Мнение по самой своей сущности укоренено в эмоциях людей и состоит в прямой связи с действием. Поскольку оно выступает посредником между страстями и решением о поступке, Платон и его бесчисленные последователи считали, что оно опасно для политики. Мнение – это диспозиция нашего разума, которая заставляет нас смотреть на одни и те же вещи с разных точек зрения, осложняя познание истины этих вещей, поскольку чаще всего одни и те же вещи «окажутся в каком-то отношении прекрасными и в каком-то безобразными»[76]. Мнимое, следовательно, легко соединяется (прежде всего, философами) с предубеждениями и предрассудками; оно представляет собой «то, что колеблется в этом промежутке, улавливается промежуточной способностью»; это иррациональная область «неустановок», которой должно сопротивляться правление, опираясь на независимый класс экспертов или компетентные совещательные комиссии[77]. Мнимое невозможно исправить, как нельзя его и отобразить в истинном виде, а когда оно укореняется в народной культуре, то приобретает характер естественной данности, наделенной авторитетом нормы[78]. Мнение по этой причине может стать невидимым авторитетом («ярмом», если использовать термин Токвиля), которое заставляет людей нечто делать или от чего-то воздерживаться, поскольку на них действует сила принуждения, исходящая, как кажется, из них самих, от их предков и традиций[79]. Мнение делает людей одновременно деятелями и жертвами; оно создает конформизм или же, напротив, отказ от него, уклонение от форума и движение по «спирали молчания»[80]. Например, Марк Туллий Цицерон мыслил добродетели не столько качествами индивида, сколько качествами укорененного в обществе человека, которого формирует образование, вырабатывая в нем поведенческие привычки, о которых судят и которые оценивают другие люди[81]. Следовательно, репутация или отражение одной самости в сознании других, честь или наше желание соответствовать тому, что другие считают желательным, пристойным или правильным, – вот что превращает мнение в источник нового суверенитета, который соответствует характеру народного правления и может создать почву для новой формы деспотического господства, как доказывали Милль и Токвиль.

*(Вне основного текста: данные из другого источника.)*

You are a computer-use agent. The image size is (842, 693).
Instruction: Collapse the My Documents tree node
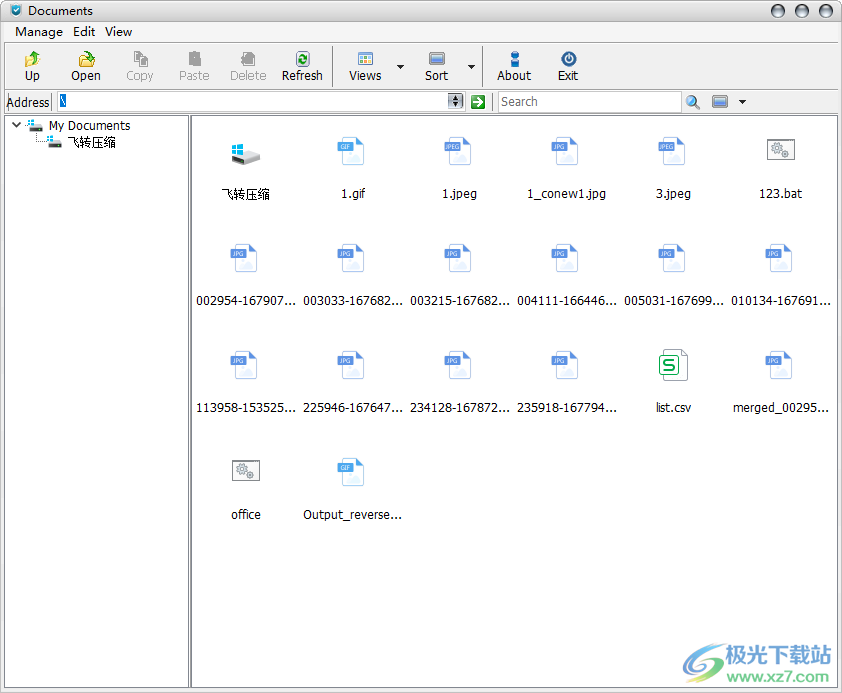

В целом мнение не может порождать истину, хотя оно может быть преодолено только истиной. И лишь просвещение рассеивает завесу предрассудков, которые представляются мнениями, повторение которых в течение какого-то времени привело к их сгущению и превращению в своеобразный осадок – именно так, как напластование, Парето будет определять тот набор мнений, который формирует всеобъемлющее повествование или идеологию. Поиск оснований вещей в области политики, а также философии и морали, требует достижения такого определения, которое схватывает «сами вещи, которые всегда одни и те же в каждом отношении»[82]. Очевидно, решения, относящиеся к вопросам правильности и неправильности, не могут быть предметом голосования, поэтому любители знания вряд ли могут быть любителями демократии. Как заметил Теренс Болл, авторитет, основанный на episteme, стирает различие между «обладать авторитетом» и «быть авторитетом», сводя первое ко второму[83]. Он связывает авторитет с качествами того или иного лица и отделяет его от институтов и процедур.